(Text and item location entries)

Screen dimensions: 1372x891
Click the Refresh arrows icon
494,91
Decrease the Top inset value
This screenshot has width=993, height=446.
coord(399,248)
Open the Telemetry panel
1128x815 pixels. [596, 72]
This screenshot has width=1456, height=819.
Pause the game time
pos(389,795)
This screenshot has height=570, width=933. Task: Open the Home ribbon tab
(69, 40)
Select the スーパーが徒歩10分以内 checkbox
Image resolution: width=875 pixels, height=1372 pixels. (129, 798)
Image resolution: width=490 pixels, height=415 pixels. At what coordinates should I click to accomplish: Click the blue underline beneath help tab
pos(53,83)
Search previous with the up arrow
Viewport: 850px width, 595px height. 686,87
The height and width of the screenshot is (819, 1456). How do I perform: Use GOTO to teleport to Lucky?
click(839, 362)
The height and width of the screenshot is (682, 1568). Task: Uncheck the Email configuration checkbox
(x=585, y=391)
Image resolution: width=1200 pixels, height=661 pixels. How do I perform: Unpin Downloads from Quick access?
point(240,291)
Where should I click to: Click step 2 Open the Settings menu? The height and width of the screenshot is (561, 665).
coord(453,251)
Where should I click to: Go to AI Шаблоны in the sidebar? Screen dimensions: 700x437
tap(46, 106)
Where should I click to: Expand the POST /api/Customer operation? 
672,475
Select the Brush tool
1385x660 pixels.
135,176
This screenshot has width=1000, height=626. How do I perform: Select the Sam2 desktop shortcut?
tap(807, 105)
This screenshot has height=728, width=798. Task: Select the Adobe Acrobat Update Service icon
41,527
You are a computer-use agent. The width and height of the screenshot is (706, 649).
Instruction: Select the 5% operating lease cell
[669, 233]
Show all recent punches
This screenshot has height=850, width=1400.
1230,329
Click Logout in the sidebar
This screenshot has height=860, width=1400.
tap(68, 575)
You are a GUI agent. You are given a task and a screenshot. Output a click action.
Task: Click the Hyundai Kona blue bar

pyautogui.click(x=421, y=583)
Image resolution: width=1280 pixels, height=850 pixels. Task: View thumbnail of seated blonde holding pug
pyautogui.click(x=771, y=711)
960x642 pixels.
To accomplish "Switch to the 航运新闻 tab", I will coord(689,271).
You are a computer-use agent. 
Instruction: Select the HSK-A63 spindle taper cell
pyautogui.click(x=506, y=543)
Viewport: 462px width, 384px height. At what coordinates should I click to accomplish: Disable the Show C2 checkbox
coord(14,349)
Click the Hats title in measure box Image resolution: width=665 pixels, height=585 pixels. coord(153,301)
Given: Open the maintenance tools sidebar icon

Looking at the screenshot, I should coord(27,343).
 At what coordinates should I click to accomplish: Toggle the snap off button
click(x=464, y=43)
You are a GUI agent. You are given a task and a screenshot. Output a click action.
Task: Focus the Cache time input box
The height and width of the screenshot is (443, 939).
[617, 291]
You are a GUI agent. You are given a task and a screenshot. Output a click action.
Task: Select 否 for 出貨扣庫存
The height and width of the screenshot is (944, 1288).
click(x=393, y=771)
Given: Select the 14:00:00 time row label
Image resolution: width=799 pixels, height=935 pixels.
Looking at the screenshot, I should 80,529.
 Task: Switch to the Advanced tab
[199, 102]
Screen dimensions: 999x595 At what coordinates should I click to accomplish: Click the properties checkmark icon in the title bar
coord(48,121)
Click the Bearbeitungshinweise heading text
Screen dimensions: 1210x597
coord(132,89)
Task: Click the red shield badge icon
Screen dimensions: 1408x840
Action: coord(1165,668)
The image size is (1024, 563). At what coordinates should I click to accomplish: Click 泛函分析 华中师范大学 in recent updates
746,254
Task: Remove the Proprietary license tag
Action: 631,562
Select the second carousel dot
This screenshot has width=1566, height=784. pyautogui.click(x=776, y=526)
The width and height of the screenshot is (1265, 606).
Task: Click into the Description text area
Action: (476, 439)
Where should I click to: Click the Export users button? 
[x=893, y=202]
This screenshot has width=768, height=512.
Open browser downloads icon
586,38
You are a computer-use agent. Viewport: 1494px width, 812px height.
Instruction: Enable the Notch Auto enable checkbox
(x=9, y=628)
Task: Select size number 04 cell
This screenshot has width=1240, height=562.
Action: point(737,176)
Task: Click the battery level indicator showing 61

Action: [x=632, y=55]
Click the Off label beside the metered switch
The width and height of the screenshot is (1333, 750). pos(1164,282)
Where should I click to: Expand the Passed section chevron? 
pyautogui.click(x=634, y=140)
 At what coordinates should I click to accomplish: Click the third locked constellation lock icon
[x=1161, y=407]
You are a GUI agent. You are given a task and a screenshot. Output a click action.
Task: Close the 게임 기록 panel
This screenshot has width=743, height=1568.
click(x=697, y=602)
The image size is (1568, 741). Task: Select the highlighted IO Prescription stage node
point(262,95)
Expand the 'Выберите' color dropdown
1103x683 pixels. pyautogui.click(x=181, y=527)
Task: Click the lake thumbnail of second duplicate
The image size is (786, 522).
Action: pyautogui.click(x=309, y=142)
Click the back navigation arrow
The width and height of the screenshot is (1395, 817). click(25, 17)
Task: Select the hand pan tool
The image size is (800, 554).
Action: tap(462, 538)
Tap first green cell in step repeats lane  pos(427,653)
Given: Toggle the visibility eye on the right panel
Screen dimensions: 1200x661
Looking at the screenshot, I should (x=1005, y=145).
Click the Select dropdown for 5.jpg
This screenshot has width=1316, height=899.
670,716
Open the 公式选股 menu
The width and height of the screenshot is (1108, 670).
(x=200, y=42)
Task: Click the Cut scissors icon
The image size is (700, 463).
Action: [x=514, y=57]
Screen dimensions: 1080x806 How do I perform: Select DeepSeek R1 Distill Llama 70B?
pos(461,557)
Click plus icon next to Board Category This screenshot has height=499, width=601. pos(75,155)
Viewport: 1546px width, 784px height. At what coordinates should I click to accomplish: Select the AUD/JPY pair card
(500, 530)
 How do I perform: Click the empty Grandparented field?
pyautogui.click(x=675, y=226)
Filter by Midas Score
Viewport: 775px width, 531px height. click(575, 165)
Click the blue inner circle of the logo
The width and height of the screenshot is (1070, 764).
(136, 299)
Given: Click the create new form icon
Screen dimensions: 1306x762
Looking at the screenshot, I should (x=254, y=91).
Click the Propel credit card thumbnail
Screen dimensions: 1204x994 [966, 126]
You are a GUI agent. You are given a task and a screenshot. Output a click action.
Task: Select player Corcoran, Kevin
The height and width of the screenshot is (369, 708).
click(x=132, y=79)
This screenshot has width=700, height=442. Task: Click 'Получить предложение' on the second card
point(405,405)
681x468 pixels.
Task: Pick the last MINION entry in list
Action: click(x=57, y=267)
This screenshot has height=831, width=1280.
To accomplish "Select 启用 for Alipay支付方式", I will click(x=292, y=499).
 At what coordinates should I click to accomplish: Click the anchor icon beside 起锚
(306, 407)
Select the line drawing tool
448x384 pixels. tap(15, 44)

● **The request**
Rewrite all the records above, replacing every occurrence of "sidebar" with "side panel" and leaving everything else unchanged.

● **Written solution**
Screen dimensions: 1372x891
Click the Refresh arrows icon
494,91
Decrease the Top inset value
This screenshot has width=993, height=446.
coord(399,248)
Open the Telemetry panel
1128x815 pixels. [596, 72]
This screenshot has width=1456, height=819.
Pause the game time
pos(389,795)
This screenshot has height=570, width=933. Task: Open the Home ribbon tab
(69, 40)
Select the スーパーが徒歩10分以内 checkbox
Image resolution: width=875 pixels, height=1372 pixels. (129, 798)
Image resolution: width=490 pixels, height=415 pixels. At what coordinates should I click to accomplish: Click the blue underline beneath help tab
pos(53,83)
Search previous with the up arrow
Viewport: 850px width, 595px height. 686,87
The height and width of the screenshot is (819, 1456). How do I perform: Use GOTO to teleport to Lucky?
click(839, 362)
The height and width of the screenshot is (682, 1568). Task: Uncheck the Email configuration checkbox
(x=585, y=391)
Image resolution: width=1200 pixels, height=661 pixels. How do I perform: Unpin Downloads from Quick access?
point(240,291)
Where should I click to: Click step 2 Open the Settings menu? The height and width of the screenshot is (561, 665).
coord(453,251)
Where should I click to: Go to AI Шаблоны in the side panel? Screen dimensions: 700x437
tap(46, 106)
Where should I click to: Expand the POST /api/Customer operation? 
672,475
Select the Brush tool
1385x660 pixels.
135,176
This screenshot has width=1000, height=626. How do I perform: Select the Sam2 desktop shortcut?
tap(807, 105)
This screenshot has height=728, width=798. Task: Select the Adobe Acrobat Update Service icon
41,527
You are a computer-use agent. The width and height of the screenshot is (706, 649).
Instruction: Select the 5% operating lease cell
[669, 233]
Show all recent punches
This screenshot has height=850, width=1400.
1230,329
Click Logout in the side panel
This screenshot has height=860, width=1400.
tap(68, 575)
You are a GUI agent. You are given a task and a screenshot. Output a click action.
Task: Click the Hyundai Kona blue bar

pyautogui.click(x=421, y=583)
Image resolution: width=1280 pixels, height=850 pixels. Task: View thumbnail of seated blonde holding pug
pyautogui.click(x=771, y=711)
960x642 pixels.
To accomplish "Switch to the 航运新闻 tab", I will coord(689,271).
You are a computer-use agent. 
Instruction: Select the HSK-A63 spindle taper cell
pyautogui.click(x=506, y=543)
Viewport: 462px width, 384px height. At what coordinates should I click to accomplish: Disable the Show C2 checkbox
coord(14,349)
Click the Hats title in measure box Image resolution: width=665 pixels, height=585 pixels. coord(153,301)
Given: Open the maintenance tools side panel icon

Looking at the screenshot, I should coord(27,343).
 At what coordinates should I click to accomplish: Toggle the snap off button
click(x=464, y=43)
You are a GUI agent. You are given a task and a screenshot. Output a click action.
Task: Focus the Cache time input box
The height and width of the screenshot is (443, 939).
[617, 291]
You are a GUI agent. You are given a task and a screenshot. Output a click action.
Task: Select 否 for 出貨扣庫存
The height and width of the screenshot is (944, 1288).
click(x=393, y=771)
Given: Select the 14:00:00 time row label
Image resolution: width=799 pixels, height=935 pixels.
Looking at the screenshot, I should 80,529.
 Task: Switch to the Advanced tab
[199, 102]
Screen dimensions: 999x595 At what coordinates should I click to accomplish: Click the properties checkmark icon in the title bar
coord(48,121)
Click the Bearbeitungshinweise heading text
Screen dimensions: 1210x597
coord(132,89)
Task: Click the red shield badge icon
Screen dimensions: 1408x840
Action: coord(1165,668)
The image size is (1024, 563). At what coordinates should I click to accomplish: Click 泛函分析 华中师范大学 in recent updates
746,254
Task: Remove the Proprietary license tag
Action: 631,562
Select the second carousel dot
This screenshot has width=1566, height=784. pyautogui.click(x=776, y=526)
The width and height of the screenshot is (1265, 606).
Task: Click into the Description text area
Action: (476, 439)
Where should I click to: Click the Export users button? 
[x=893, y=202]
This screenshot has width=768, height=512.
Open browser downloads icon
586,38
You are a computer-use agent. Viewport: 1494px width, 812px height.
Instruction: Enable the Notch Auto enable checkbox
(x=9, y=628)
Task: Select size number 04 cell
This screenshot has width=1240, height=562.
Action: point(737,176)
Task: Click the battery level indicator showing 61

Action: [x=632, y=55]
Click the Off label beside the metered switch
The width and height of the screenshot is (1333, 750). pos(1164,282)
Where should I click to: Expand the Passed section chevron? 
pyautogui.click(x=634, y=140)
 At what coordinates should I click to accomplish: Click the third locked constellation lock icon
[x=1161, y=407]
You are a GUI agent. You are given a task and a screenshot. Output a click action.
Task: Close the 게임 기록 panel
This screenshot has width=743, height=1568.
click(x=697, y=602)
The image size is (1568, 741). Task: Select the highlighted IO Prescription stage node
point(262,95)
Expand the 'Выберите' color dropdown
1103x683 pixels. pyautogui.click(x=181, y=527)
Task: Click the lake thumbnail of second duplicate
The image size is (786, 522).
Action: pyautogui.click(x=309, y=142)
Click the back navigation arrow
The width and height of the screenshot is (1395, 817). click(25, 17)
Task: Select the hand pan tool
The image size is (800, 554).
Action: tap(462, 538)
Tap first green cell in step repeats lane  pos(427,653)
Given: Toggle the visibility eye on the right panel
Screen dimensions: 1200x661
Looking at the screenshot, I should (x=1005, y=145).
Click the Select dropdown for 5.jpg
This screenshot has width=1316, height=899.
670,716
Open the 公式选股 menu
The width and height of the screenshot is (1108, 670).
(x=200, y=42)
Task: Click the Cut scissors icon
The image size is (700, 463).
Action: [x=514, y=57]
Screen dimensions: 1080x806 How do I perform: Select DeepSeek R1 Distill Llama 70B?
pos(461,557)
Click plus icon next to Board Category This screenshot has height=499, width=601. pos(75,155)
Viewport: 1546px width, 784px height. At what coordinates should I click to accomplish: Select the AUD/JPY pair card
(500, 530)
 How do I perform: Click the empty Grandparented field?
pyautogui.click(x=675, y=226)
Filter by Midas Score
Viewport: 775px width, 531px height. click(575, 165)
Click the blue inner circle of the logo
The width and height of the screenshot is (1070, 764).
(136, 299)
Given: Click the create new form icon
Screen dimensions: 1306x762
Looking at the screenshot, I should (x=254, y=91).
Click the Propel credit card thumbnail
Screen dimensions: 1204x994 [966, 126]
You are a GUI agent. You are given a task and a screenshot. Output a click action.
Task: Select player Corcoran, Kevin
The height and width of the screenshot is (369, 708).
click(x=132, y=79)
This screenshot has width=700, height=442. Task: Click 'Получить предложение' on the second card
point(405,405)
681x468 pixels.
Task: Pick the last MINION entry in list
Action: click(x=57, y=267)
This screenshot has height=831, width=1280.
To accomplish "Select 启用 for Alipay支付方式", I will click(x=292, y=499).
 At what coordinates should I click to accomplish: Click the anchor icon beside 起锚
(306, 407)
Select the line drawing tool
448x384 pixels. tap(15, 44)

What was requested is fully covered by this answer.